# taz.de -- Debatte Freiwilligendienste: Die Lücken müssen gestopft werden
       
       > Offiziell geht es um bürgerschaftliches Engagement und den freiwilligen
       > Dienst an der Gemeinschaft. Inoffiziell muss beim Abbau des Sozialstaats
       > gegengesteuert werden.
       
 (IMG) Bild: Lücken: Ohne Zivildienstleistende in Altenheimen und Krankenhäusern wird es eng.
       
       Kurz bevor sie sich Mitte Mai in den Mutterschutz verabschiedete, setzte
       Familienministerin Kristina Schröder noch rasch einen neuen Begriff in die
       Welt. Analog zu Zivis, wie die Zivildienstleistenden bisher genannt wurden,
       schlug sie vor, die TeilnehmerInnen am neuen Bundesfreiwilligendienst (BFD)

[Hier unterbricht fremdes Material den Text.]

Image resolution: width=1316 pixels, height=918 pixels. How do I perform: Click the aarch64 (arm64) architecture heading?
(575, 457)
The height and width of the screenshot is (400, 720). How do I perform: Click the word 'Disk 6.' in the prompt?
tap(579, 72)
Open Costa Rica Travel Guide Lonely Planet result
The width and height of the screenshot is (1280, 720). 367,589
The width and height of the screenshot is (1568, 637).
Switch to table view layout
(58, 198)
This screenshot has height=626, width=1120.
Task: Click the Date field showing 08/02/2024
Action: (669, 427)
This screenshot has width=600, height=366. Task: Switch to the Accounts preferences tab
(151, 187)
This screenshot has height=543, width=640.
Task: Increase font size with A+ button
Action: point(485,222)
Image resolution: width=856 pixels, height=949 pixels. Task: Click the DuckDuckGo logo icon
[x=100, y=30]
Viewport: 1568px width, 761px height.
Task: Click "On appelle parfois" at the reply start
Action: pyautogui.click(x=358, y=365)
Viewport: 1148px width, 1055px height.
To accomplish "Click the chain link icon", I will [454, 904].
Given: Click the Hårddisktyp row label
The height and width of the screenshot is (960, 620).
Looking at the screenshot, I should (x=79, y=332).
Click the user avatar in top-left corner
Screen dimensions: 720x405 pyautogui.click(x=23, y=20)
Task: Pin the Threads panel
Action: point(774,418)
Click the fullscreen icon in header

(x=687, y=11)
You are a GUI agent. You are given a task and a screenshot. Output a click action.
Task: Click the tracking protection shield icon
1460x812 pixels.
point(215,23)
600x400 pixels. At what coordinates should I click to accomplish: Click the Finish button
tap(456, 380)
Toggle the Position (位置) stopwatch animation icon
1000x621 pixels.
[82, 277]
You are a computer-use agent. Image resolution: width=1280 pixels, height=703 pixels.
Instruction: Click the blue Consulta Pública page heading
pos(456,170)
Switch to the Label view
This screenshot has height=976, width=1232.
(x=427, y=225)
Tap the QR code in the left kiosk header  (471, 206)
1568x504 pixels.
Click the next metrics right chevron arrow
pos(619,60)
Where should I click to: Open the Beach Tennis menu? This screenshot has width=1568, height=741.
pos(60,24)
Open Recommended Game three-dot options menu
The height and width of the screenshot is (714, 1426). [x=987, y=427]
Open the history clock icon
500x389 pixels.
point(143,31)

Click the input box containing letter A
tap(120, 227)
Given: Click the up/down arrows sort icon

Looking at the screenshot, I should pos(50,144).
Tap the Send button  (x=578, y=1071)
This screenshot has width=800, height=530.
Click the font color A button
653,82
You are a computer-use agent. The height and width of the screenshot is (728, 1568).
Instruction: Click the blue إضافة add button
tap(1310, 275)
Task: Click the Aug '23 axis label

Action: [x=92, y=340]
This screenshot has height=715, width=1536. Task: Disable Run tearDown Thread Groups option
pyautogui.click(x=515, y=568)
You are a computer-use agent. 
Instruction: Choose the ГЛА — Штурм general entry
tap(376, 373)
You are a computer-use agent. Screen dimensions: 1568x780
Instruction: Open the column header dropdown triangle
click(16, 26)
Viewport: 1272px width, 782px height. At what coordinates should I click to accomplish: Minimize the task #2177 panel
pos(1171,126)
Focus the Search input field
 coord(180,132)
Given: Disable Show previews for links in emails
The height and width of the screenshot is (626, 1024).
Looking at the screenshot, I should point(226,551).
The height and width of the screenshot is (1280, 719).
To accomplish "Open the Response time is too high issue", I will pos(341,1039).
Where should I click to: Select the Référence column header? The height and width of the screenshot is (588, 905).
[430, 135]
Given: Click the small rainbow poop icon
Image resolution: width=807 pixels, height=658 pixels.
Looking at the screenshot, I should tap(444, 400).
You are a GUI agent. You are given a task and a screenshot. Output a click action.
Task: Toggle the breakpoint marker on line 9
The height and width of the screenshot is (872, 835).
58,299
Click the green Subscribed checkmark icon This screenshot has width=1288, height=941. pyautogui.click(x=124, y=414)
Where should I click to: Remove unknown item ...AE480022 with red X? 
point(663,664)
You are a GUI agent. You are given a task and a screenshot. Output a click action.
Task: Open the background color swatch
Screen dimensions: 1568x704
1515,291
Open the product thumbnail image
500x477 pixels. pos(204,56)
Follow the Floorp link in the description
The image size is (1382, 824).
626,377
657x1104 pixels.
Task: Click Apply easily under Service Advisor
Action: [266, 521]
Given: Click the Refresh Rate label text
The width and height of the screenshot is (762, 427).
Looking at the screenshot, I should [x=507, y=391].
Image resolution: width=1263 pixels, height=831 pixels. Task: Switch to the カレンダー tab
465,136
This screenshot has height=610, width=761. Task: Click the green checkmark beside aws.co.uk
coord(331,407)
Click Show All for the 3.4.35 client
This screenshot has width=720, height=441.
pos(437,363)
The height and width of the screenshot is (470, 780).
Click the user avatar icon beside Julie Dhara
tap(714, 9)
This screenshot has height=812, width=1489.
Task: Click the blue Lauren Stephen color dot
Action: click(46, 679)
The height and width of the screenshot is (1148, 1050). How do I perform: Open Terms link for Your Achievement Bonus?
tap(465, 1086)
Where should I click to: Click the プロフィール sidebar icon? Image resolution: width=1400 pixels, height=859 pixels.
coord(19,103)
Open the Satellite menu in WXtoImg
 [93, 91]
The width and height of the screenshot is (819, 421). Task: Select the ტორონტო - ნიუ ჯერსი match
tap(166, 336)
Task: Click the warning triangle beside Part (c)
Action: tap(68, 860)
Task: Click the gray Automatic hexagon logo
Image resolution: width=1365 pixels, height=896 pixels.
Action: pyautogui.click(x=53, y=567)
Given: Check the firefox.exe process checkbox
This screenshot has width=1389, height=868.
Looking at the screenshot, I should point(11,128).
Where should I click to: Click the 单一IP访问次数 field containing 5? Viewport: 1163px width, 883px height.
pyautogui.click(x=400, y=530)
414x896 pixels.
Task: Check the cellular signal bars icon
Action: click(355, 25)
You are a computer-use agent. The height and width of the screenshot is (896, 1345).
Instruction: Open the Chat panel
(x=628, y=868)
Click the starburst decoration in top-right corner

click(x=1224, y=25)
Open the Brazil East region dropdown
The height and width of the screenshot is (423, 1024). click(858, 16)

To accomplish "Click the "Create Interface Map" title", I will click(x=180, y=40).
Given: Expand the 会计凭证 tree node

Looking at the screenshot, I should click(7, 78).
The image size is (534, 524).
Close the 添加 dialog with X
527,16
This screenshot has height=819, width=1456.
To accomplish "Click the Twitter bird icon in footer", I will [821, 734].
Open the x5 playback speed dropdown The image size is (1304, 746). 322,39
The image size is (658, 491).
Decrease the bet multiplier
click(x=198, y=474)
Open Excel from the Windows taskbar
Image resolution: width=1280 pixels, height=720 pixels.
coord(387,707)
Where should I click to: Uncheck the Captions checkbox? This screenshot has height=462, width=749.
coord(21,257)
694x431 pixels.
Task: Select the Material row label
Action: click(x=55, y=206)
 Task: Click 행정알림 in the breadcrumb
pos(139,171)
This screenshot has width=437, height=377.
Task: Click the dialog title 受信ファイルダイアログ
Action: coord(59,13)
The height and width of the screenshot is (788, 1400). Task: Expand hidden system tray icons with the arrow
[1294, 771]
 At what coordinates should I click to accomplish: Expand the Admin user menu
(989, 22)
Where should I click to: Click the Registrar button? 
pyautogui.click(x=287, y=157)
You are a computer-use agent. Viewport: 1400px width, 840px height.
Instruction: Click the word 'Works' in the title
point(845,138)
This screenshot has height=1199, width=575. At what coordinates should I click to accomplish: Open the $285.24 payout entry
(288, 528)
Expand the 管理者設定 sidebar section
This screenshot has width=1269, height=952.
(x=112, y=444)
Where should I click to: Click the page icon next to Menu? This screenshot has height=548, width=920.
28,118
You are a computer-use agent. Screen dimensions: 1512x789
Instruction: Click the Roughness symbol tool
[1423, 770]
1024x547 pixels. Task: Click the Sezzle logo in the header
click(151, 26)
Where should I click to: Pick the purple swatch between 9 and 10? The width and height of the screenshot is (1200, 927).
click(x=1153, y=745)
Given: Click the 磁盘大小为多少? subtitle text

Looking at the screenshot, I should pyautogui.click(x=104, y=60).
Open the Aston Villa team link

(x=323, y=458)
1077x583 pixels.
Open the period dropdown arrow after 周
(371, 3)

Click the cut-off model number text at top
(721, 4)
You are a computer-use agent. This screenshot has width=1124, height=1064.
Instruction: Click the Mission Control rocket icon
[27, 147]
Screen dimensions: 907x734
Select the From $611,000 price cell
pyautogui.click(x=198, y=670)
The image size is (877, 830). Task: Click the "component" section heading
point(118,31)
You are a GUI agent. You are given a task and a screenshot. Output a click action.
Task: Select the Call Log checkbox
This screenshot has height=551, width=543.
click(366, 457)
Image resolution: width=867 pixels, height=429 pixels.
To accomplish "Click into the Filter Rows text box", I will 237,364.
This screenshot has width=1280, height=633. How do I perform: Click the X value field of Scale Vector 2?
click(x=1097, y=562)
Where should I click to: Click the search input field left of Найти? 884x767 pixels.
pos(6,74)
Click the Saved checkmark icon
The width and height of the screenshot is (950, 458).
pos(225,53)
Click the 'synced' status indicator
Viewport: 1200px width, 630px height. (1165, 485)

       doch "Bufdis" zu taufen.
       
       Mit der Aussetzung der Wehrpflicht werden die zuletzt rund 35.000 Zivis
       ihre Stellen in Krankenhäusern, Altenheimen, Jugendzentren oder
       Sozialstationen räumen. Ab 1. Juli sollen an ihre Stelle Freiwillige treten
       und gegen Kost, Logis, Taschengeld, Sozialversicherung und pädagogische
       Begleitung deren bisherige Aufgaben übernehmen.
       
       2011 ist zudem das Europäische Jahr der Freiwilligentätigkeit. Die Politik
       ruft die Menschen mal wieder auf, sich verstärkt für das Gemeinwohl zu
       engagieren. Denn es kann glücklich und zufrieden machen, aktiv das eigene
       Lebensumfeld zu gestalten, Verantwortung zu übernehmen für das große Ganze
       oder einfach, indem man Hilfsbedürftigen in der eigenen Stadt zur Seite
       steht.
       
       Doch die Penetranz, mit der Politik und Medien den Bürgersinn beschwören,
       zeugt von einem wenig respektvollen Umgang mit diesem "sozialen Kapital".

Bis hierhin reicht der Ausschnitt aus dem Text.